Wendy J. Strothman ’72
As an undergraduate Wendy Strothman developed a reputation among University administrators as a “polite activist.” She marched against the Vietnam war and called for adoption of the New Curriculum, but what most struck her elders was the cogency of her thought. She was the kind of student who knew how to change a bureaucracy from within, holding it to its core values when expediency was arguing otherwise.
In the world of letters Strothman has also demonstrated for nearly thirty years that publishing quality books is fiscally sound. As director of Beacon Press in Boston she revived a once-proud but foundering independent publisher. At Beacon, Strothman produced two characteristically influential bestsellers—Marian Wright Edelman’s The Measure of our Success and Cornel West’s Race Matters—as well as Beacon’s first National Book Award winner, Mary Oliver’s New and Selected Poems. Revenues tripled, and in 1993 her fellow publishers named her “Woman of the Year” for her courage in speaking out during several First Amendment controversies.
In 1995 Strothman went corporate, joining the prominent publishing house Houghton Mifflin as executive vice president in charge of the reference and trade divisions. There again she has revived an institution with a noble history, but this time a publisher with a dispirited presence. “There’s been a lot of cynicism in the publishing community,” she says, “and low morale in the industry—first because of the chains, then Amazon, and then this looming threat of e-books. What people tend to forget is that quality still sells.” She laughs: “If you publish really good books, they will come.”

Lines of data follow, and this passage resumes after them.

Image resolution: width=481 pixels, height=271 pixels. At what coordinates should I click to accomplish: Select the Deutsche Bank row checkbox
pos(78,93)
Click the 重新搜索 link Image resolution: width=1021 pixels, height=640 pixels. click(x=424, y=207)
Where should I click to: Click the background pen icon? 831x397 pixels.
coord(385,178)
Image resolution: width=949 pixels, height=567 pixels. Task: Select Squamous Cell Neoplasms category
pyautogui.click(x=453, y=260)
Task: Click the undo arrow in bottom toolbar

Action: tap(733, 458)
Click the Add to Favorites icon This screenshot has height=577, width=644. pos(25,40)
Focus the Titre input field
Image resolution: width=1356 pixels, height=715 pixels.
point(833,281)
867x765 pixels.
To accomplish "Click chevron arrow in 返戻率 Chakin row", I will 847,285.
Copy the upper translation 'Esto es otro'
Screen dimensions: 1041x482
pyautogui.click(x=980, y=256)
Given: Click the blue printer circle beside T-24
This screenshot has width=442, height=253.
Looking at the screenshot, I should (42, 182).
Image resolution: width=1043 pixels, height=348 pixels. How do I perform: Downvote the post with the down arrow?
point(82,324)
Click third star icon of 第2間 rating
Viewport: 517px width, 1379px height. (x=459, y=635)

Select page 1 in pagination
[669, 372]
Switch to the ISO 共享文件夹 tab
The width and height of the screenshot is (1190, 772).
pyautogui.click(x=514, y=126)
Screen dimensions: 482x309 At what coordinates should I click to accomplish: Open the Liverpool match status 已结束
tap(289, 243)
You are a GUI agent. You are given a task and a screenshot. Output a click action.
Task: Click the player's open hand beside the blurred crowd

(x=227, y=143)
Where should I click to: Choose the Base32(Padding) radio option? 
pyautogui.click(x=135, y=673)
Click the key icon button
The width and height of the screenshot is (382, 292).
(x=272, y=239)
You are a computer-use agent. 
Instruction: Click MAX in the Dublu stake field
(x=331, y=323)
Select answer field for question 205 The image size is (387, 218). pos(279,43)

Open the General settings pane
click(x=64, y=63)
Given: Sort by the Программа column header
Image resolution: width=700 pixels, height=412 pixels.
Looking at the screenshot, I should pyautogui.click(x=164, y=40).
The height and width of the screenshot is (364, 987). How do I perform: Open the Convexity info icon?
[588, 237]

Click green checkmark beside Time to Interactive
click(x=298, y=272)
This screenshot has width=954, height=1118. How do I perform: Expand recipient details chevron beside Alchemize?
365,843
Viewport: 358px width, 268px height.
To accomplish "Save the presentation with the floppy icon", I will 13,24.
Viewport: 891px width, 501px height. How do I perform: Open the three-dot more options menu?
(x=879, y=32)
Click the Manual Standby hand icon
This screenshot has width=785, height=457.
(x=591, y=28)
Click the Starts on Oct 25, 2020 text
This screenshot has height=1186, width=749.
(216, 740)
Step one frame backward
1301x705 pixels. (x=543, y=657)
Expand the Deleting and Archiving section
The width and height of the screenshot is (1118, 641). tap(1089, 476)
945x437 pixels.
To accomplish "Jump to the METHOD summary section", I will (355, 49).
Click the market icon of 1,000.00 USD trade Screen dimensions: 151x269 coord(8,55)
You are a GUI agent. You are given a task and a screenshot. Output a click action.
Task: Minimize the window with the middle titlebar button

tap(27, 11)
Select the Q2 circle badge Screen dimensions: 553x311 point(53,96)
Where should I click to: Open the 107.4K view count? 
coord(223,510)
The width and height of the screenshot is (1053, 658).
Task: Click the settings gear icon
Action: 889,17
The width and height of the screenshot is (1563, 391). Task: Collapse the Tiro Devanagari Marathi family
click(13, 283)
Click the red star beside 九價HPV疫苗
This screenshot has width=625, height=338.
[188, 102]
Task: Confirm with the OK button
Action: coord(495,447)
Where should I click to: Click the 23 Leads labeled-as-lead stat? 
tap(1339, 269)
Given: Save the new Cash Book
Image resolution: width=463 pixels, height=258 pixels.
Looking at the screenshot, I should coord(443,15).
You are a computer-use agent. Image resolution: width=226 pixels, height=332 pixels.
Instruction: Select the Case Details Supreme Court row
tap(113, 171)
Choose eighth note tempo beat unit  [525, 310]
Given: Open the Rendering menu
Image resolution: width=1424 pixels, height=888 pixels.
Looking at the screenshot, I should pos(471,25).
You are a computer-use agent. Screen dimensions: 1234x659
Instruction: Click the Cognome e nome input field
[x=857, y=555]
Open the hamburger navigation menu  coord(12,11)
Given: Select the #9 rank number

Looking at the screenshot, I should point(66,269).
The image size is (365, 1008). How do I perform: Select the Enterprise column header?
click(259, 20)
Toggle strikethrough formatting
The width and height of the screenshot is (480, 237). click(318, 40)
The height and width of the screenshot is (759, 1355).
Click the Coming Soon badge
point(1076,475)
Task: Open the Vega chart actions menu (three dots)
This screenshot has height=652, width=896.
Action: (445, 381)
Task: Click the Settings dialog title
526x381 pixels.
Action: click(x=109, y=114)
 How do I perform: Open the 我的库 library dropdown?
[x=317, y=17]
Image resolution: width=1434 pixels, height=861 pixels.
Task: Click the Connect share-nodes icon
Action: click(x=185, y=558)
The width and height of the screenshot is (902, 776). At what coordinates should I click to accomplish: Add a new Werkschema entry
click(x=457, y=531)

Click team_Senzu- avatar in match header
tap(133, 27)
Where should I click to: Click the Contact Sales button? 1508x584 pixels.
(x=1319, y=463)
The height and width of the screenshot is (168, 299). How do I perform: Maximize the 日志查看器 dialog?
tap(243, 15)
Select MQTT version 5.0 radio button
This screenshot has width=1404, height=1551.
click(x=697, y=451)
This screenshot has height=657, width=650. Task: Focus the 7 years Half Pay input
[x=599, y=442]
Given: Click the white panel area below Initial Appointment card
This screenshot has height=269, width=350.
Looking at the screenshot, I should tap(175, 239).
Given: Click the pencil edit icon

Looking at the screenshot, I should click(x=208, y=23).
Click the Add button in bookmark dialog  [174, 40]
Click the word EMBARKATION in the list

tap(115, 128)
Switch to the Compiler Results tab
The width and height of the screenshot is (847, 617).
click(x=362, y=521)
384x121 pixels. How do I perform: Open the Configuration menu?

And so they have. Thanks to her leadership, Houghton Mifflin has won two National Book Awards, two Pulitzer prizes in fiction, two Caldecott medals (the highest honor for children’s literature), and a Newbery Award (the top prize for illustrated children’s books). “Those awards,” Strothman notes, “sell books.”
Ironically, one of Strothman’s greatest financial successes and most lasting legacies may be virtual: the just-released fourth edition of the American Heritage Dictionary, complete with color images and notes on slang and usage. In August, Strothman was predicting that digital dictionary licensing would produce $1 million in profits this year, accounting for more than 10 percent of her division’s earnings. After all, quality sells on-line, too.